Night had fallen, and she could hear a low murmur of conversation from downstairs. She fetched a lamp, holding it steady in front of her, watching the golden glow waver over her bell-shaped gown. She found herself thinking of the Spanish bride who had died so young, never having found her bridegroom.
Swept by a strange melancholy, Eliza noticed the door to Lacey’s room was ajar. No one went in there. She herself had only ever gone there once, and that had been to—
“Oh, dear God,” she whispered, and rushed into the room.
It was too dark to see. She lifted the lamp high and stood in the musty shadows until her eyes adjusted. And then she saw a movement by the bed. It was Hunter, standing over the rosewood box filled with the letters to his late wife.
“Hunter,” she said in a rush, “I’m so sorry—”
“Ah,” he said. “So it was you who hid this away. I wondered. They say the husband is always the last to know.” The whiskey added a whip-crack of contempt to his voice. “Where did you find this?”

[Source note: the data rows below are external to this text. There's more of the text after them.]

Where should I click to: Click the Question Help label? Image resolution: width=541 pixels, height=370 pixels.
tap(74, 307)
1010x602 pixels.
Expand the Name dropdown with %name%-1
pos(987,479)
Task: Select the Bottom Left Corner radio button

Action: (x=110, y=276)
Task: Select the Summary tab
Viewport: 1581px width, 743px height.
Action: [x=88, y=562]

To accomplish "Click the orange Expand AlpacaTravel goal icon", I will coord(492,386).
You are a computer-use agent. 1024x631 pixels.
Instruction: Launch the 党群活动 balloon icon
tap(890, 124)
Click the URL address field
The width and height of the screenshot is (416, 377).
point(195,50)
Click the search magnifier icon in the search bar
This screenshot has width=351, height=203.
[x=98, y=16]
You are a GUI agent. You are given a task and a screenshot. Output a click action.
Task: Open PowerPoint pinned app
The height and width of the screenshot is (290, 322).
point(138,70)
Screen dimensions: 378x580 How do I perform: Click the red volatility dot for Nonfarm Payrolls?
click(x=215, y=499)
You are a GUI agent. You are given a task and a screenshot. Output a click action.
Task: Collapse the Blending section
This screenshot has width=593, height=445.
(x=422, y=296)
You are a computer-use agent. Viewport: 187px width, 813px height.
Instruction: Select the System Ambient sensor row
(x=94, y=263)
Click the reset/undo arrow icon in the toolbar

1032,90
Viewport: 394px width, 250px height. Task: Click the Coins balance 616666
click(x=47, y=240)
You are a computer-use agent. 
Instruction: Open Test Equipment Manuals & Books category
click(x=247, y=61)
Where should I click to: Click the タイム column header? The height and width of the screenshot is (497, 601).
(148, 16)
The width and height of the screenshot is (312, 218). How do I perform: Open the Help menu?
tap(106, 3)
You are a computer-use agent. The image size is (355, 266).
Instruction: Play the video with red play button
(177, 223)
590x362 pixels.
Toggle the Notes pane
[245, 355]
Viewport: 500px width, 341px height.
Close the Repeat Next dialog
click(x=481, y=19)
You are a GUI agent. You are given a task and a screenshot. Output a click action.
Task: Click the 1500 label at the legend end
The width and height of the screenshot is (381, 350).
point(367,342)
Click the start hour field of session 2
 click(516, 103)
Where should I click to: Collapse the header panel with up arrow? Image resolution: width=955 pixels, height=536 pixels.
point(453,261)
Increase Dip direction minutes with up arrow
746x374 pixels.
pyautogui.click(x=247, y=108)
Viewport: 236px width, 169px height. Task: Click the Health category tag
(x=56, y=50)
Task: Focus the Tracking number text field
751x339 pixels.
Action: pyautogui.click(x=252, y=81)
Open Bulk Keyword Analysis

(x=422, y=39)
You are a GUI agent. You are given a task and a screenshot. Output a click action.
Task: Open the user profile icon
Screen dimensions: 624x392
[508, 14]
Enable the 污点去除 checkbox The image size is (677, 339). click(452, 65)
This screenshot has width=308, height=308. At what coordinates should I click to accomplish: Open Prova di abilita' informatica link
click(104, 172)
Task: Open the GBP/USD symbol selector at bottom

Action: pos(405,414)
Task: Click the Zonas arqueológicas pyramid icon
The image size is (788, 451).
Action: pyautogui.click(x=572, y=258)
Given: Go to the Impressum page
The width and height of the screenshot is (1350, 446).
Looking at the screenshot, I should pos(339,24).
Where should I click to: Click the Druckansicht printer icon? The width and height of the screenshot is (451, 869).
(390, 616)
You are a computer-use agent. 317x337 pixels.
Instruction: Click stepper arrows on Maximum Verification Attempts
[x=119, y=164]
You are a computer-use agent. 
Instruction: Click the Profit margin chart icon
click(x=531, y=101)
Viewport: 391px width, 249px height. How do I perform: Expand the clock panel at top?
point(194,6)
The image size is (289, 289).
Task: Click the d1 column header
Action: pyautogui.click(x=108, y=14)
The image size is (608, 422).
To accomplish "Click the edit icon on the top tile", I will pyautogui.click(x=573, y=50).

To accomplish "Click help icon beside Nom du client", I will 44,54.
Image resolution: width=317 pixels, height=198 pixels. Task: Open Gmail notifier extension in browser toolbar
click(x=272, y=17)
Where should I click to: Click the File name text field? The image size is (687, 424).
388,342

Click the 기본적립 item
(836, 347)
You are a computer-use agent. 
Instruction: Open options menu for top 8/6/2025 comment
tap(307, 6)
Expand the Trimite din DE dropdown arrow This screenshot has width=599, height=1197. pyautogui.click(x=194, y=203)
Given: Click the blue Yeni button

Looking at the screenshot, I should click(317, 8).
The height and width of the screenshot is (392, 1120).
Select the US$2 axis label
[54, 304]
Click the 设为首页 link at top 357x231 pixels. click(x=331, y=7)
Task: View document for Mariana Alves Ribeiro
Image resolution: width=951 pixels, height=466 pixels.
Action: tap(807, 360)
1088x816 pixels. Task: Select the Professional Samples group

No more lies, she thought. Lies and silence had poisoned this family. The truth might hurt, but then the healing could start. “Blue had it,” she stated, aching for the little boy who had stood at his dying mother’s bedside and accepted the terrible burden of Lacey’s secrets. “After the…accident, his mother told him to hide it away. And she said—oh, God—she said that he must never say a word. That’s why Blue didn’t speak for so long.”